THE QUESTION: why is the output logits difference when the draft and target is the same model.

reproduce:

  1. change code as shown below: compare output's logits directly p[:, prefix_len + i - 1, j] == q[:, prefix_len + i - 1, j]
diff --git a/sampling/speculative_sampling.py b/sampling/speculative_sampling.py
index 48e1f8d..c2eed70 100644
--- a/sampling/speculative_sampling.py
+++ b/sampling/speculative_sampling.py
@@ -164,10 +164,12 @@ def speculative_sampling_v2(prefix : torch.Tensor, approx_model : torch.nn.Modul
                 r = torch.rand(1, device = p.device)
                 j = x[:, prefix_len + i]

-                if r < torch.min(torch.tensor([1], device=q.device), p[:, prefix_len + i - 1, j] / q[:, prefix_len + i - 1, j]):
+                if p[:, prefix_len + i - 1, j] == q[:, prefix_len + i - 1, j]:
                     # accept, and update n
                     n += 1
                 else:
+                    print(p[:, prefix_len + i - 1, j] - q[:, prefix_len + i - 1, j])
+                    print("unexpected reject!")
                     # reject
                     t = sample(max_fn(p[:, n, :] - q[:, n, :]))
                     is_all_accept = False
  1. launch script:
python main.py \
    --input "One day, Lily met a Shoggoth." \
    --max_tokens 128 \
    --benchmark \
    --target_model_name nickypro/tinyllama-110M \
    --approx_model_name nickypro/tinyllama-110M \
  1. "unexpected reject!" get print
speculative sampling:   0%|                                                                          | 0/141 [00:00<?, ?it/s]
tensor([[-5.2199e-05]], device='cuda:0')
unexpected reject!
tensor([[0.0019]], device='cuda:0')
unexpected reject!
speculative sampling:  19%|████████████▎                                                   | 27/141 [00:00<00:00, 205.92it/s]
tensor([[0.0006]], device='cuda:0')
unexpected reject!
tensor([[-0.0019]], device='cuda:0')
unexpected reject!
speculative sampling:  35%|██████████████████████▏                                         | 49/141 [00:00<00:00, 132.50it/s]
tensor([[0.0006]], device='cuda:0')
unexpected reject!
speculative sampling:  99%|███████████████████████████████████████████████████████████████▌| 140/141 [00:01<00:00, 98.67it/s]
haiduo commented 3 months ago

After reading your comment, I find this phenomenon very interesting, so I try it just now and find that the output logits of the draft model and target model are indeed inconsistent. However, as long as the seed is consistent, the results will be the same every time. Therefore, I feel that this may be an error(bug) in hardware or code implementation, but the error is very small. I implement it as follows:

image

feifeibear commented 3 months ago

Thank you both for your careful observation; these details are very helpful.

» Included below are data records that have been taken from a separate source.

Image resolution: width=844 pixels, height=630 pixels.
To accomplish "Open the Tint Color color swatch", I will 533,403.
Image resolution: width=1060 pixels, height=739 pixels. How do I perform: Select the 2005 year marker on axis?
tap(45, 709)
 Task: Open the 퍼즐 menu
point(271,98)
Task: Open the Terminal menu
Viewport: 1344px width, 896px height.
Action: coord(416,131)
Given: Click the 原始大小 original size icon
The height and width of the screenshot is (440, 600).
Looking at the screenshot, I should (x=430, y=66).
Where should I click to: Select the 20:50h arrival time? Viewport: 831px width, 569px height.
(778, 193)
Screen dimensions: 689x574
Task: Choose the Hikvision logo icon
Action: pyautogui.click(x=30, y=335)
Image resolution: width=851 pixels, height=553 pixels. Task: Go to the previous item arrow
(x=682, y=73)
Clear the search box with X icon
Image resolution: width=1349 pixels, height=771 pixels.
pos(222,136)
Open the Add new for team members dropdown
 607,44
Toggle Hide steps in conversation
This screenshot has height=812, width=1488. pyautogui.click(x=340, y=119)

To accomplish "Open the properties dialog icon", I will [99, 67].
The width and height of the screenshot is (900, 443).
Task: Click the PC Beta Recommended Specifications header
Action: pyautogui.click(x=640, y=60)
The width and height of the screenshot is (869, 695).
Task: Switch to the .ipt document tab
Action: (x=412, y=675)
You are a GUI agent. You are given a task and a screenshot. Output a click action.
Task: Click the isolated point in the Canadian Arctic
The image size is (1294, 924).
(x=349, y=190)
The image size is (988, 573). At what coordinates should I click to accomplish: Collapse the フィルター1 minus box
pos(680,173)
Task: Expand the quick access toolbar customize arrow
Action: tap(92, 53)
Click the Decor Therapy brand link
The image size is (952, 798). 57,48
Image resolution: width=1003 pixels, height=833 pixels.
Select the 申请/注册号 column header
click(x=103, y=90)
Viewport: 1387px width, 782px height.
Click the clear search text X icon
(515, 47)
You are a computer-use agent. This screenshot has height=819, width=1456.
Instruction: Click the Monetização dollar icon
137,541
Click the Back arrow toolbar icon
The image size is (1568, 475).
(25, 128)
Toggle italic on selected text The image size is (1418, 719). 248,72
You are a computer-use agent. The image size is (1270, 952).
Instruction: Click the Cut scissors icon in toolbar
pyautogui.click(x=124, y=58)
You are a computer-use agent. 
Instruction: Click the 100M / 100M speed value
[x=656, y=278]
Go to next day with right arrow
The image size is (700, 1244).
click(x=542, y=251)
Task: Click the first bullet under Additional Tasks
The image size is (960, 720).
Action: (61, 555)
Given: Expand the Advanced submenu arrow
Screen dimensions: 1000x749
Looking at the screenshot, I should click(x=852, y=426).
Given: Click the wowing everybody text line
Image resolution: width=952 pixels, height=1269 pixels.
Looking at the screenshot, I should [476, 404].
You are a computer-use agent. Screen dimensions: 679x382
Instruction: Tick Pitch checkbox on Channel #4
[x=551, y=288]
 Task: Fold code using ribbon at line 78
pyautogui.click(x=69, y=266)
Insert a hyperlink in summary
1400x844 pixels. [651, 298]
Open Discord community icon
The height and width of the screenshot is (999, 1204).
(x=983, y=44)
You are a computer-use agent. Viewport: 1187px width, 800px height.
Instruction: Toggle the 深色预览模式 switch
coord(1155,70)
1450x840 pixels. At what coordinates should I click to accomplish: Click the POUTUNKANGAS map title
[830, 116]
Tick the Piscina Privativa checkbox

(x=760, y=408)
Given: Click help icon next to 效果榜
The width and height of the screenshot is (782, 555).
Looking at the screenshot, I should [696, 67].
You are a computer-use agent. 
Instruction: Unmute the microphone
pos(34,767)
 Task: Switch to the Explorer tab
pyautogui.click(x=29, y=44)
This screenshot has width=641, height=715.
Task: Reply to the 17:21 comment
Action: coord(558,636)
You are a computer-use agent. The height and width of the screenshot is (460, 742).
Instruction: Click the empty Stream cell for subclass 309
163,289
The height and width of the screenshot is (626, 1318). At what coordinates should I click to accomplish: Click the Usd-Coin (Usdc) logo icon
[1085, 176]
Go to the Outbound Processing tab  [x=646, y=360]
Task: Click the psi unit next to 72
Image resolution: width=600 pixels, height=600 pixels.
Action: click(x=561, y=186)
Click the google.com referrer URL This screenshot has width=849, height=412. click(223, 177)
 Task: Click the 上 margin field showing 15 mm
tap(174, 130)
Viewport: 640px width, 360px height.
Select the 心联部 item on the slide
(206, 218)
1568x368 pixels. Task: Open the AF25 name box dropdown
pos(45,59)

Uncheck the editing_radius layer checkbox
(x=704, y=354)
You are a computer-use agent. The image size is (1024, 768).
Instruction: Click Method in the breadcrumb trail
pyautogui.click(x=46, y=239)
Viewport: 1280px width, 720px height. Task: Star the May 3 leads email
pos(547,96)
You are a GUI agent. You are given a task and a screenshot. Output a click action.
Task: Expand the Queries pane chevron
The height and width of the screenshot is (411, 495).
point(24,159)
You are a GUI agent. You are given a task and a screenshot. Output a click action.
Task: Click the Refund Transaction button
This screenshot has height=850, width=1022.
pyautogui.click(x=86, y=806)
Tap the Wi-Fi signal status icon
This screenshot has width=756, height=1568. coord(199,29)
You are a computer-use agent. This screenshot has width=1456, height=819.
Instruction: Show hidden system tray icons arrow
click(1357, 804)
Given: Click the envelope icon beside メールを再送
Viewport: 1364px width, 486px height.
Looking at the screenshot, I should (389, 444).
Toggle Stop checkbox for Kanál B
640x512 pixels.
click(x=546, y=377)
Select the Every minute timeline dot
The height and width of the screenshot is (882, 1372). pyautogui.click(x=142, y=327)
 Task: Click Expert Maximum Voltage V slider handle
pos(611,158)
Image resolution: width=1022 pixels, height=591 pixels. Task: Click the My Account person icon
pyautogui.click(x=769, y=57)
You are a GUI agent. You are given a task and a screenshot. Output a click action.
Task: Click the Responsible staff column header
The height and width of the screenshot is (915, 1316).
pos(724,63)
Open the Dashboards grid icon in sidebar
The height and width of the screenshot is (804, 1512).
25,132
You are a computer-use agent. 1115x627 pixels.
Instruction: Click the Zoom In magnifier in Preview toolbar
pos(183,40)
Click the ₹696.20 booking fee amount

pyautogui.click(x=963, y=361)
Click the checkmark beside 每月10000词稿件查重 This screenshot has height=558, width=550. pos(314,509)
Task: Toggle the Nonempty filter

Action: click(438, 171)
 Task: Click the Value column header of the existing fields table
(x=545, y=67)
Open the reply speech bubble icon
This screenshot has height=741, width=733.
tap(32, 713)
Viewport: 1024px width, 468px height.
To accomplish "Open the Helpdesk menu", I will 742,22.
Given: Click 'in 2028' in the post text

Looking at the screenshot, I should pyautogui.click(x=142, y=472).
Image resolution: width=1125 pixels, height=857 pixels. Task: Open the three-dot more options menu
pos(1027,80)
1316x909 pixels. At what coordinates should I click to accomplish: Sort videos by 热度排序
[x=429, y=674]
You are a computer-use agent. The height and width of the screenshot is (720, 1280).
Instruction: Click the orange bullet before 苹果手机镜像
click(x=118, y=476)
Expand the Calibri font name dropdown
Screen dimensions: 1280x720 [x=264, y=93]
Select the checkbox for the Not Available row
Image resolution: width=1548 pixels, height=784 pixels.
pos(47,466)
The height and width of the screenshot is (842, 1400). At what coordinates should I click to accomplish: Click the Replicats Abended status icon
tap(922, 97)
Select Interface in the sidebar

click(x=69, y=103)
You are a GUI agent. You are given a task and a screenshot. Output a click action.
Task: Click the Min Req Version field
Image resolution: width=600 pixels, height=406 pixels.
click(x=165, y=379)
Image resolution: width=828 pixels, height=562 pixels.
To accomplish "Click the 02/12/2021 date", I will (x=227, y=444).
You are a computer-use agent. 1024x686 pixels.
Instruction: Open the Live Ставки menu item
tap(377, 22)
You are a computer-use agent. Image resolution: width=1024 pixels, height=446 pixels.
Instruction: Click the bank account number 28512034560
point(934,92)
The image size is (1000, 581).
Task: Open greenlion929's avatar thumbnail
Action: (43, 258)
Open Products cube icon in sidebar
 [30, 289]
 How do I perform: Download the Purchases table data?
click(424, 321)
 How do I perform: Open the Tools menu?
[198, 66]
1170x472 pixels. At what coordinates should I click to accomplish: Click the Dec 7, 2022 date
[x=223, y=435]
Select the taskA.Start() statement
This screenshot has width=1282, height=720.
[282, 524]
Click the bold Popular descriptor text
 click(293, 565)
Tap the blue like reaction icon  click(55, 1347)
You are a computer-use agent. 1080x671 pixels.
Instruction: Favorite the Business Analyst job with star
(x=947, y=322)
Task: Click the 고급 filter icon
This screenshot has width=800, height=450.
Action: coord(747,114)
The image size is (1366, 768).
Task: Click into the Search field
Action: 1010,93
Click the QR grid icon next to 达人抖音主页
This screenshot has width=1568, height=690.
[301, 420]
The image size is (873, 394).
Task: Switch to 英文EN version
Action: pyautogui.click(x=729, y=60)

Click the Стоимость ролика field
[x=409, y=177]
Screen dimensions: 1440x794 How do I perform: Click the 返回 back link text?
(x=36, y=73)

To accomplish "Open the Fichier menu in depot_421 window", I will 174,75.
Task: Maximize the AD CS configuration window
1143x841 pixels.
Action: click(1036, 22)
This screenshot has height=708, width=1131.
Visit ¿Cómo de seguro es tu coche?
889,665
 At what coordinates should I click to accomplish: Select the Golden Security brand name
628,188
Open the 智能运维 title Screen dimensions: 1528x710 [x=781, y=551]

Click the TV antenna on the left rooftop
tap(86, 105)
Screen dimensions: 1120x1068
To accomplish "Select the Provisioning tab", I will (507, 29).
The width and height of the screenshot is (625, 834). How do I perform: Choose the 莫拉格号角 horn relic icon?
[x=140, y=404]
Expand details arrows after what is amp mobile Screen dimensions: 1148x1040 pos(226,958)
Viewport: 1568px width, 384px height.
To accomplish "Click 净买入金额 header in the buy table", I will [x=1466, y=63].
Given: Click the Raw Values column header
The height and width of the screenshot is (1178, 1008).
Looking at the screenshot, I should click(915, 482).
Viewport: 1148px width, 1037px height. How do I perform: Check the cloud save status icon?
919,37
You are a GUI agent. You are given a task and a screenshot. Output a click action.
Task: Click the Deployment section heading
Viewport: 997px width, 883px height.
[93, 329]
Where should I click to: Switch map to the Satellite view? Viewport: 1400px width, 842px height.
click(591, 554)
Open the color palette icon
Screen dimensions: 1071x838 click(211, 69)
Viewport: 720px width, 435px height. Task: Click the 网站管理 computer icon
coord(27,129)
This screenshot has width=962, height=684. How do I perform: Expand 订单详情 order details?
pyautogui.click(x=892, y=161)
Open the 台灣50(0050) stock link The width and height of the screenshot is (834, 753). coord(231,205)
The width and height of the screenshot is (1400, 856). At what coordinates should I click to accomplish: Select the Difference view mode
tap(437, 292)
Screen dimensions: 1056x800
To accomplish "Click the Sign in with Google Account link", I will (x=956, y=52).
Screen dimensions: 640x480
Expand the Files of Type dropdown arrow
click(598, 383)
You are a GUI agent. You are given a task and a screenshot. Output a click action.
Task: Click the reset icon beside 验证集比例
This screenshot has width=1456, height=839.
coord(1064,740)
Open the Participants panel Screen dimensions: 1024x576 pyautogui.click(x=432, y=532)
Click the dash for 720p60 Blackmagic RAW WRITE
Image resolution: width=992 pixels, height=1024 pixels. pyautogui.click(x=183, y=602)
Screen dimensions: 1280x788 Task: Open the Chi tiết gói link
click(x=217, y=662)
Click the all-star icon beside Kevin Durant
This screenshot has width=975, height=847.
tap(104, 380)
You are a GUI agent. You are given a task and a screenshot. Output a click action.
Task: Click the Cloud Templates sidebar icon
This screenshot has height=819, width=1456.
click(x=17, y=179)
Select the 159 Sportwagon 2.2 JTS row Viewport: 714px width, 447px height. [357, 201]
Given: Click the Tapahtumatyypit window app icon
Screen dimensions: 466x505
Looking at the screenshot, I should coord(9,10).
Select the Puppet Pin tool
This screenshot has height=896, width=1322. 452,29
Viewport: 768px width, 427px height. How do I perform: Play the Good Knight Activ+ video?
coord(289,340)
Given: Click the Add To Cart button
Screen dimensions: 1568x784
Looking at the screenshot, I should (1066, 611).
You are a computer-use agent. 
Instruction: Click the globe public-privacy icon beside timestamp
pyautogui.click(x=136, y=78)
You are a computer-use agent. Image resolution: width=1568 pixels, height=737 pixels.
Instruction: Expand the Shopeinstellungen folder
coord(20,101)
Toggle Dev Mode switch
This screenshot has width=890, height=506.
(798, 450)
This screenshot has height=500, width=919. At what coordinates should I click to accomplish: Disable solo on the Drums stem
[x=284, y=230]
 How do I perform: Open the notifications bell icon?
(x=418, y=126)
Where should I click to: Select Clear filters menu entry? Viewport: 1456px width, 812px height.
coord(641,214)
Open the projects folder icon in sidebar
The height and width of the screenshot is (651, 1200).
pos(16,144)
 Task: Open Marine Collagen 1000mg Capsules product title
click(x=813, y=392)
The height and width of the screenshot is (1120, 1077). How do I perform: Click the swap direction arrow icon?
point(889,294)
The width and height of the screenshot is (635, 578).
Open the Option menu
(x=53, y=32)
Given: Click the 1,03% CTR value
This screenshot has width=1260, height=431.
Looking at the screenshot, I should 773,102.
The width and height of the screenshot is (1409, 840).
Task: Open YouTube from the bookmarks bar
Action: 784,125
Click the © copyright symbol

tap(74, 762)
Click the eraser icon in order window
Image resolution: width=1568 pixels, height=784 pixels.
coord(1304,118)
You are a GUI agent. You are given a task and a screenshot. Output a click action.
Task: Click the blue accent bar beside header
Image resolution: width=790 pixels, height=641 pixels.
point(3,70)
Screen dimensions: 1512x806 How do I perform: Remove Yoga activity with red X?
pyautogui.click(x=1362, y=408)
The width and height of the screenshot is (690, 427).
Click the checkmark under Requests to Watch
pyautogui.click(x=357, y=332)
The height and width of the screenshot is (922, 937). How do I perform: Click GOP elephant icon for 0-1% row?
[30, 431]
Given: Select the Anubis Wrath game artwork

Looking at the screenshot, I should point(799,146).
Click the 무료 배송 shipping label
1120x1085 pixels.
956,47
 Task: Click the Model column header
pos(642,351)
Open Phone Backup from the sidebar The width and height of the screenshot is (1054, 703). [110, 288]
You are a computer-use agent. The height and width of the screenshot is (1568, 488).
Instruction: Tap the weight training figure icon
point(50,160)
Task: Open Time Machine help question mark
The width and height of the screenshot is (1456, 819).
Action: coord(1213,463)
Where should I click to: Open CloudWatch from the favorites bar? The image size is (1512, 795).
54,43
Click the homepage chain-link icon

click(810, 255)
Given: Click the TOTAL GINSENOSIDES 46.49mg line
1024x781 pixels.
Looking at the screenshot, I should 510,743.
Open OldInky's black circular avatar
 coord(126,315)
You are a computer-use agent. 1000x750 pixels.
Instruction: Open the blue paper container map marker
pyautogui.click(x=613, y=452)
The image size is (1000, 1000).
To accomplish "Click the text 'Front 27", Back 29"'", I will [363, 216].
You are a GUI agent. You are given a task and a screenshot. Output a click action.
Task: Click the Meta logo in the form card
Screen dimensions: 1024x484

I suggest whether it is possible to change the comparison of two float values with '==' to the diff of them less than a certain number, for example 1e-6?

66RING commented 3 months ago

Thank you both for your careful observation; these details are very helpful.

I suggest whether it is possible to change the comparison of two float values with '==' to the diff of them less than a certain number, for example 1e-6?

that was a straightforward solution and I change == to torch.allclose, which have a default diff of 1e-05+-1e-08, the unexpected reject still happen.

def allclose(input: Tensor, other: Tensor, rtol: _float = 1e-05, atol: _float = 1e-08, equal_nan: _bool = False) -> _bool: ...
haiduo commented 3 months ago

Thank you both for your careful observation; these details are very helpful. I suggest whether it is possible to change the comparison of two float values with '==' to the diff of them less than a certain number, for example 1e-6?

that was a straightforward solution and I change == to torch.allclose, which have a default diff of 1e-05+-1e-08, the unexpected reject still happen.

def allclose(input: Tensor, other: Tensor, rtol: _float = 1e-05, atol: _float = 1e-08, equal_nan: _bool = False) -> _bool: ...

try it with "atol= 1e-03"? I think this is a hardware error.